Getting through severe connection breakage

75 views
Skip to first unread message

Laurent Caillette

unread,
May 22, 2013, 11:44:42 AM5/22/13
to cometd...@googlegroups.com
Hi all,

I'd like my Java CometD client to reconnect after some kind of network outage and I've some questions about that.

I'm using CometD-2.6.0, the Java client and Web Sockets (but Long Poll expected to work, too).

There is authentication with a `SecurityPolicy` that verifies user's identity at handshake time and it works well.

I support an optional two-factor authentication. At CometD level, it relies on handshake message customization (as the documentation kindly explains). Two-factor authentication makes things special, because a reconnection after session loss must pop a dialog up, asking for a new code.

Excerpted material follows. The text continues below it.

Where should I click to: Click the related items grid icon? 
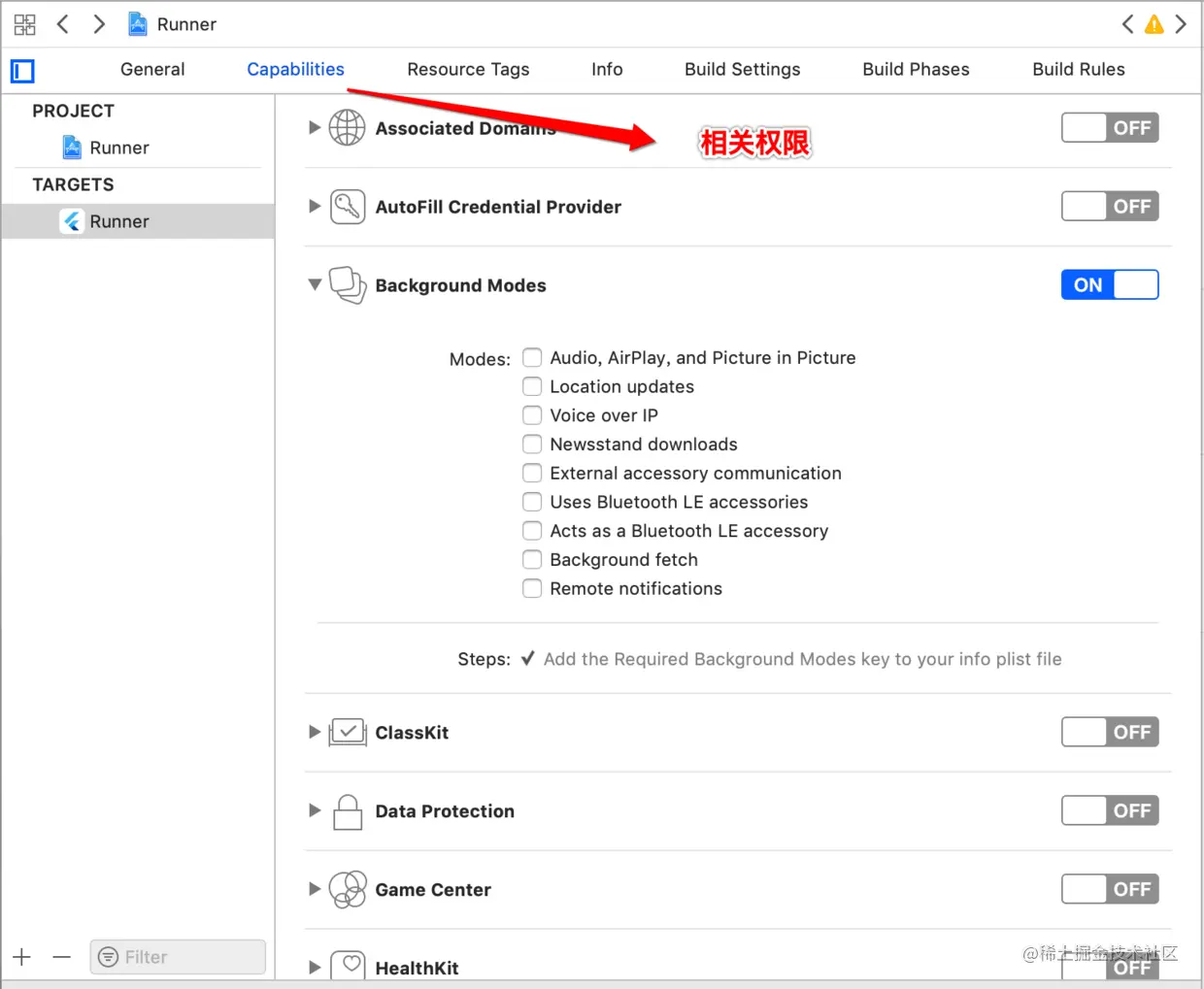coord(24,24)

I'd like to simulate network outages on my laptop. First I did shut down the loopback interface (`sudo ifconfig lo0 down`). It's not completely unrealistic (seems that I get the same errors with a remote server, when stopping Wi-Fi) but I felt like missing more frequent errors, and this kind of low-level hacking doesn't fit in a JUnit test suite.

I decided to simulate the outage using DonsProxy ( http://donsproxy.moneybender.com ). DonsProxy looks good because it's a full Java proxy. I know that network problem simulators aren't as vicious as platform-dependant network stacks but this one might give a good start. The network outages I produce interactively:
- Stop the proxy for one second, send a CometD message, then restart it.
- Stop the proxy for one minute, then restart it.
- Close the connection for one second, send a CometD message, then reopen it.
- Close the connection for one minute, then reopen it.

I'm using CometD default options (as far as I know the timeout is 30 s).

CometD doesn't recover after a one-minute outage nor after a proxy interruption.

After closing the connection from DonsProxy and sending a CometD message, I get `META_CONNECT` notifications with `successful->false`. When I reopen the connection I get a lot of `META_CONNECT' notifications with `successful->true` (about one every 10 s) but any further attempt to send messages to the server fails. Of course the debugger may break the timings.

Before hacking stupid things here I'm asking: How to get notified that network is available again, //but// the session has expired? With such a hook I could disconnect and run a full reconnection,with or without two-factor authentication.

By the way, does my proxy-based network error simulation make sense? If not, how to automate deterministic network outages in full Java?

Thanks for this great product, and all the discussion on this list.

c.

Simone Bordet

unread,
May 22, 2013, 12:29:01 PM5/22/13
to cometd-users
Hi,
I am surprised.
We have tests that simulate this behavior in the test suite.
I would need much more details such as client and server logs.

> After closing the connection from DonsProxy and sending a CometD message, I
> get `META_CONNECT` notifications with `successful->false`. When I reopen the
> connection I get a lot of `META_CONNECT' notifications with
> `successful->true` (about one every 10 s) but any further attempt to send
> messages to the server fails. Of course the debugger may break the timings.
>
> Before hacking stupid things here I'm asking: How to get notified that
> network is available again, //but// the session has expired? With such a
> hook I could disconnect and run a full reconnection,with or without
> two-factor authentication.

For this you flip a flag when you see a /meta/connect failed, and when
you see a /meta/connect successful, then the connection is up again.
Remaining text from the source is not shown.